The recently completed John E. Jaqua Academic Center for Student Athletes is a lightning rod in the escalating debate that has pitted athletics against academics on the University of Oregon campus. The building’s expense, over-the-top luxury, and exclusivity further contribute to the perception of many faculty and students that the priorities of the University and its well-heeled donors are misplaced, particularly since Oregon has slipped to 46th in the nation for per capita public spending on higher education. Given this backdrop, it’s no surprise that the exceptional architecture of the Jaqua Center is itself controversial.

The controversy is why I eagerly anticipated the June AIA-SWO chapter meeting. I wanted to understand the motivations that led to a non-contextual response fraught with symbolism, intended or otherwise. Our speaker, Robert Snyder of ZGF Architects, conducted tours of the Jaqua Center and described the project’s design process. As project architect, Robert provided an insider’s perspective that enhanced my understanding of the building and its genesis.(1)

Robert Snyder of ZGF Architects leads a tour of the Jaqua Center (my photo)

Particularly noteworthy was the extent of the client’s involvement in the design of the Jaqua Center. Like many others, I assumed that Nike founder Phil Knight was the project’s primary patron and overseer. In fact, it was Knight’s confidant and Nike special assistant Howard Slusher who played the commanding role in shaping and approving design decisions for the building. He asked for and the Department of Athletics received a place where “learning is cool.” He worked closely with ZGF and its team on the concept of a “library in a garden” and the selection of the Center’s prominent site along Franklin Boulevard. The project bears Slusher's stamp and not Phil Knight's.(2)

ZGF rewarded Slusher’s confidence with a masterfully detailed, state-of-the-art academic services building for the University’s 520 student athletes. The Center’s first-class amenities include a 114-seat auditorium (the Harrington 3 Auditorium), 35 tutor rooms, 25 faculty/advising offices, a conference room, a flexible classroom, a computer lab, a graphics lab, 3D teaching labs, a library, a student lounge, a tutor lounge, a staff lounge, study carrels for all freshmen athletes, and dedicated parking. The facility is unrivaled among its NCAA Division 1-A peers.

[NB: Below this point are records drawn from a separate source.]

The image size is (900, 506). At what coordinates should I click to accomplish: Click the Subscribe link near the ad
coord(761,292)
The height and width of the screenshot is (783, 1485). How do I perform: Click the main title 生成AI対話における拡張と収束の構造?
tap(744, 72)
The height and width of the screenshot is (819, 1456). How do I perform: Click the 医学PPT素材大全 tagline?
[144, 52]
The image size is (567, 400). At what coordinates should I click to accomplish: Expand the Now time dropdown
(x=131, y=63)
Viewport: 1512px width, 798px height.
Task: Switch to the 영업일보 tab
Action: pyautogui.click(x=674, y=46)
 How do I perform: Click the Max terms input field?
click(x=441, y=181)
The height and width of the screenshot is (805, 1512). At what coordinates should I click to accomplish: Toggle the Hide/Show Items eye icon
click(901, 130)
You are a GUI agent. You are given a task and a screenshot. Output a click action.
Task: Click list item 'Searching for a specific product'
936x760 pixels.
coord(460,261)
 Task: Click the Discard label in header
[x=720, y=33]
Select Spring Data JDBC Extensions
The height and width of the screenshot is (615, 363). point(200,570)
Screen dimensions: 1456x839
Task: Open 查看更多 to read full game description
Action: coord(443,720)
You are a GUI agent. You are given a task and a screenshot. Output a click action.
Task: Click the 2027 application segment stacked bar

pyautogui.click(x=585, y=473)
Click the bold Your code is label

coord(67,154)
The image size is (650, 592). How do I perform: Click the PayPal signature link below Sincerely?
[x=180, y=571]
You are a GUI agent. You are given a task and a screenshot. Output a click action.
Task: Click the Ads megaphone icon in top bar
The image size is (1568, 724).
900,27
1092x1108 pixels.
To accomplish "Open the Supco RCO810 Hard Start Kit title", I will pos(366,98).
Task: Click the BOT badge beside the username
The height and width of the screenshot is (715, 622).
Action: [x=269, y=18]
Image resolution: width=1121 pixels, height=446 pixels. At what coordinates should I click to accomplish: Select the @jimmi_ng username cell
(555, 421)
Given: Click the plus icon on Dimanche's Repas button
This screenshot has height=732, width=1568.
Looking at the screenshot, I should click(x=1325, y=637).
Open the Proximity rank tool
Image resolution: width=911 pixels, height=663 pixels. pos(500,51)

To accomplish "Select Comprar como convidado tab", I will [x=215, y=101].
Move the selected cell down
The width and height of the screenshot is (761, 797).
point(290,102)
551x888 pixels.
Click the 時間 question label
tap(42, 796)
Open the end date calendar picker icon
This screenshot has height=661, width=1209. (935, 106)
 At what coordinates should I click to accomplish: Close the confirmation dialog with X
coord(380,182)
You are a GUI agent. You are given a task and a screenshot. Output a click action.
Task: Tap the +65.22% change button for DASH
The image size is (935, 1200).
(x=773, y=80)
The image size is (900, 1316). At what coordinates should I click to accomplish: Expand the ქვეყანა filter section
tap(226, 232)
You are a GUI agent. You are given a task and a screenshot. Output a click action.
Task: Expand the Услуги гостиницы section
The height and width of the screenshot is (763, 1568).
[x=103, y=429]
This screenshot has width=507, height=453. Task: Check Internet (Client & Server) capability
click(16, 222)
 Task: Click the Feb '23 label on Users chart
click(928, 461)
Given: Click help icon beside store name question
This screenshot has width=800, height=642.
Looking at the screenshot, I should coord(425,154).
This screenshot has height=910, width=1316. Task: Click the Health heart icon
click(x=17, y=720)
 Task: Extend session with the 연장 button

Jaqua Center: View toward southeast from Agate Street (my photo)

Architecturally speaking, the Jaqua Center is a coolly elegant exercise in minimalist abstraction, an exquisite, 3-story, 40,000 square foot glass cube. Its undifferentiated facades of remarkably flat, clear glass respond, chameleon-like, to the subtleties of the changing light at different times of the day. The reflecting pool that surrounds the Center furthers the impression of an ethereal, dematerializing pavilion.

The glass and stainless steel scrim sandwich (my photo)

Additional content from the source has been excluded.